Sunday 12 January 2014

Kakumbi clinic - can I make a difference?







Every morning around 7 a mass of people make their way to a ramshackle rectangular single story building to wait in waiting areas in the open but under a roof. The clinic has 3 offices, a dispensary, 3 wards - one for children to be observed, one for women, (?where men go i havent worked out), and one for women in labour. There are 2 consulting rooms,  both of which are so small that the patient has to clamber around the doctor to reach the examination couch. UK infection control nurses would have a fit over both of these rooms. Then there is the pharmacy store- which is the only room to have air conditioning - so it is visited very frequently for consultation with the pharmacy technician, and a roomy and neat lab - ruled by a very neat and tidy lab technician who glories in the name of Troglet. 
This lab is an exception, as the other rooms are grotty, and not too clean, with paperwork, supplies of syringes, needles, malaria testing gear, instruments, iv fluids etc. all lying in a random mess. The walls go up to about 8 foot high but are mostly open at the top which doesnt do a lot to help confidentiality, and this is a Christian country in which we have to ask about sexually transmitted infections, and HIV in most consultations. Probably it doesnt matter as the doors tend to be left open anyway, and the next patient will tend to stand right by the doorway, so any attempt to preserve secrecy would be doomed to fail. 
Fortunately the light in the daytime in Zambia is strong as very few lights in the building are working- strangely these seem to all be in the offices! Even the offices cannot be protected from the other main logistical problem which is that the water tank which is up on a platform above the clinic, is leaking badly, and the budget of the clinic is not sufficient to pay for a replacement. 

People have a card with a number on to identify them, and this number then allows the right medical file to be found on several rows of shelving. Often patients forget their number and lose the card, so they can end up with several different copies of medical records. The obvious alternative would be to file by name, but surnames are mostly Banda   or Phiri and with no records of date of birth - the confusion between different Thomas Banda would be a huge problem. Also patients like the ability to lose their records as it allows them to get a second opinion every 3 months when the new doctor arrives. 
As one might expect - every day brings a few patients who are much sicker than is common in the UK. Patients arrive looking very unwell with Malaria and are simply given a few tablets of Co-artem and are sent home. In my first couple of days work i have also seen a really nasty tonsillar abcess (it was really gratifying to see how much good a big dose of Penicillin in his bum did), a child who was generally looking ill with an infection on his scalp - but sadly whose HIV test was positive, an old lady with a stroke, a very old lady with acute heart failure and probably a cancer in her abdomen, and a man writhing in agony with kidney stones.

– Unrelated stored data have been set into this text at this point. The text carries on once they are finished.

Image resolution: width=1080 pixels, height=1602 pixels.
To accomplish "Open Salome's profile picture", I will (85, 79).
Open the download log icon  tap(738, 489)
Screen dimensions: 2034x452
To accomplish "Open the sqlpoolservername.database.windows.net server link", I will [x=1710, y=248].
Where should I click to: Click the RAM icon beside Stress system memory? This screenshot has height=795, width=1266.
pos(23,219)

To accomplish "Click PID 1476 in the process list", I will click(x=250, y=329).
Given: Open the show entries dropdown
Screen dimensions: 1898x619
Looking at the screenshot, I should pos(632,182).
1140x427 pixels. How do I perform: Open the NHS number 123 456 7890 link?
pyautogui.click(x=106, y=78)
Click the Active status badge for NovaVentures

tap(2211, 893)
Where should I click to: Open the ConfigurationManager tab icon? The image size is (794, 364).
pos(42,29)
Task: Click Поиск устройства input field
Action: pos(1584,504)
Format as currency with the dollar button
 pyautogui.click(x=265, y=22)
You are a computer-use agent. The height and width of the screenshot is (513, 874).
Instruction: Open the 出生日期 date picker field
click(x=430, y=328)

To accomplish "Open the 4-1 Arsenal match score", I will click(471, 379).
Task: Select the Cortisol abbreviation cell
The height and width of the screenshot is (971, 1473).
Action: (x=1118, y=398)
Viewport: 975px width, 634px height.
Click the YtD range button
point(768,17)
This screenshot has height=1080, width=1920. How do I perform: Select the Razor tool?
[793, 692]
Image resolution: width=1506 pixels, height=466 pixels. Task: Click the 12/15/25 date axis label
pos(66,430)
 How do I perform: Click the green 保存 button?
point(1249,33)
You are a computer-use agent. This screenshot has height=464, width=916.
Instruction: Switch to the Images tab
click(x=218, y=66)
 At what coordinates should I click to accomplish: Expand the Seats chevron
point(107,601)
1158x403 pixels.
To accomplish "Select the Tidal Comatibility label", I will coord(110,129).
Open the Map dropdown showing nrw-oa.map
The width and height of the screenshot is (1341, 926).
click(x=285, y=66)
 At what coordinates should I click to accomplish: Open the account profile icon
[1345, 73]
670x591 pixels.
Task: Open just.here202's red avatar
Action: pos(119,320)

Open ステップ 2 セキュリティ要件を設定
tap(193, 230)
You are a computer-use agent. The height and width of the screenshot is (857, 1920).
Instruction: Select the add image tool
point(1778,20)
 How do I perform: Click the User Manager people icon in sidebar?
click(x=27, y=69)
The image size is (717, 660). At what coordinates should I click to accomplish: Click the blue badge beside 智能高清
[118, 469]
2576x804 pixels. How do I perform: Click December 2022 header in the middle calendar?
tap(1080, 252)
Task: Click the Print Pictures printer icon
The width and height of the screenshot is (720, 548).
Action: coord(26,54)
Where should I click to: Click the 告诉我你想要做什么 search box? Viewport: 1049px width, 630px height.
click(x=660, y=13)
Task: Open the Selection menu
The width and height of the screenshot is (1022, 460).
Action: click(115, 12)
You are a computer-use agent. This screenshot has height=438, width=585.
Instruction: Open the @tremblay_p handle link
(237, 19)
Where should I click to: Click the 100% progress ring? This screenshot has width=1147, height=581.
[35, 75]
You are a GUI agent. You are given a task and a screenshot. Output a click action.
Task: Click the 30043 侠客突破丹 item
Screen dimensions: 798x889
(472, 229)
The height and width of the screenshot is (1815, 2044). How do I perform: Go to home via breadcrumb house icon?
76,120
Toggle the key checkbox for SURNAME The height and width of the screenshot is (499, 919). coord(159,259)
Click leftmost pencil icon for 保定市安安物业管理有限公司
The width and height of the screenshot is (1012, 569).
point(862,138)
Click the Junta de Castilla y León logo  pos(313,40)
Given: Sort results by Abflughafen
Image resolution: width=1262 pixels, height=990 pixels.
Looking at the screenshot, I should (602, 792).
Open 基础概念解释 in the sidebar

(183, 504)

Which leads on to the next big problem with the clinic, which is lack of drugs and dressings. There are barely any of the latter, and in a country full of dirt and insects that is not great! As far as drugs are concerned, there are plenty of HIV drugs and we seem to be ok for Malaria, and we have Aspirin -(useful for the stroke), but otherwise very few, and nothing that could be expected to treat renal colic for example,or anything very helpful for palliative care. I suspect that there is a logic to the extremely limited drug supply, which is that the culture fully embraces polypharmacy  (just like the uk! ) and the general attitude is 1 drug good - 4 drugs better! so some nurses will prescribe for dizziness for example - panadol, an antihistamine, valium/diazepam, and multivitamins. So perhaps the idea is to restrict the supply, then we can restrict the harm! Perhaps we should adopt this principle in the UK?

So, should one try and do something about these issues, - or just put up with the deficiencies of the system, learn to accept them,  and do the best i can with the tools available,  and then go back to the UK having learned how to implement that passive strategy. We shall see how I manage.